Der von Roland Schwarz, #RIEGL# Senior Engineer Software Development, gemeinsam mit Projektpartnern der Technischen Universität Wien ausgearbeitete Beitrag „Untersuchung systematischer Tiefenmessfehler bei UAV basierter Laserbathymetrie“ wurde im Rahmen der DGPF-Jahrestagung 2024 in Remagen mit dem Photogrammetrie-Preis der Deutschen Gesellschaft für Photogrammetrie, Fernerkundung und Geoinformation e.V. für den besten Beitrag zum Tagungsband 2024 ausgezeichnet.

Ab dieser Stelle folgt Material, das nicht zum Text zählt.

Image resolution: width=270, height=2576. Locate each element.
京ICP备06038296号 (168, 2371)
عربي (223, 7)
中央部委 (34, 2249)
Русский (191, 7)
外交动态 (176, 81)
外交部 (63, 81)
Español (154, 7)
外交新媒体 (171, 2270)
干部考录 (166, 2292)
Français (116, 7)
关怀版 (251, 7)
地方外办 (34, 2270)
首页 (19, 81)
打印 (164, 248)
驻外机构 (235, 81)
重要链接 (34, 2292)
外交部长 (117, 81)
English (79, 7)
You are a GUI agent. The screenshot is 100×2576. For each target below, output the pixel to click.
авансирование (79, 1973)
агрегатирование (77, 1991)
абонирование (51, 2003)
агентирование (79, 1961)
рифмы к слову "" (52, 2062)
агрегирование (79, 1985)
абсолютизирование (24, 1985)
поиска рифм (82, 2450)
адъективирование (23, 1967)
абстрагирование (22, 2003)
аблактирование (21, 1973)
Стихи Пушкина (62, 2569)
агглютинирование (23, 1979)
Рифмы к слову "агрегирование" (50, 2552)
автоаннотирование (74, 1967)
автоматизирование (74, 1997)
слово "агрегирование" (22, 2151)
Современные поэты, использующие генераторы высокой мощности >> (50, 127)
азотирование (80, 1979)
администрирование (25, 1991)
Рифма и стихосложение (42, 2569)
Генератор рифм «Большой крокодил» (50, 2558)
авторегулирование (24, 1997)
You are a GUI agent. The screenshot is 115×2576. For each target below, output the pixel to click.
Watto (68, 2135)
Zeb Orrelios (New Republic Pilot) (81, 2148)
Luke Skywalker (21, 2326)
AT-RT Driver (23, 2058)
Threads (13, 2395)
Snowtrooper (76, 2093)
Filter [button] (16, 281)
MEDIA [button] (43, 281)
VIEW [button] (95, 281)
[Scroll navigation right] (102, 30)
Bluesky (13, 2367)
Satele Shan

Roland Schwarz mit dem Photogrammetrie-Preis für den besten Beitrag zum Tagungsband 2024

In den letzten Jahren hat sich die UAV-basierte Laserbathymetrie als effizientes Messverfahren zur 3D-Kartierung der Flachwasserzone relativ klarer Gewässer mit hoher räumlicher Auflösung etabliert. Die erreichbare Eindringtiefe ist mit mehr als dem Doppelten der Secchi-Tiefe oft tendenziell größer als bei der klassischen, flugzeuggestützten Laserbathymetrie. Allerdings wurden immer wieder systematische Tiefenabweichungen von unabhängigen Referenzmessungen beobachtet, mit einer Tendenz zur Überschätzung der Wassertiefe. Es wird vermutet, dass die beobachteten Effekte mit der Wassertrübung zusammenhängen, was bedeutet, dass unrealistisch große Refraktionskoeffizienten > n=1,4 verwendet werden müssten, um die Abweichungen im Zuge der Refraktionskorrektur zu kompensieren. Um den vermuteten Zusammenhang mit der Trübung empirisch zu belegen, wurde ein Experiment unter kontrollierten Messbedingungen im Wasserbaulabor der TU Wien durchgeführt.

Der entsprechende Beitrag ist im Tagungsband der 44. Wissenschaftlich-Technischen Jahrestagung der Deutsche Gesellschaft für Photogrammetrie, Fernerkundung und Geoinformation (13.-14. März 2024, Remagen, Deutschland) erschienen und kann auf der DGPF Website (Tagungsband) abgerufen werden.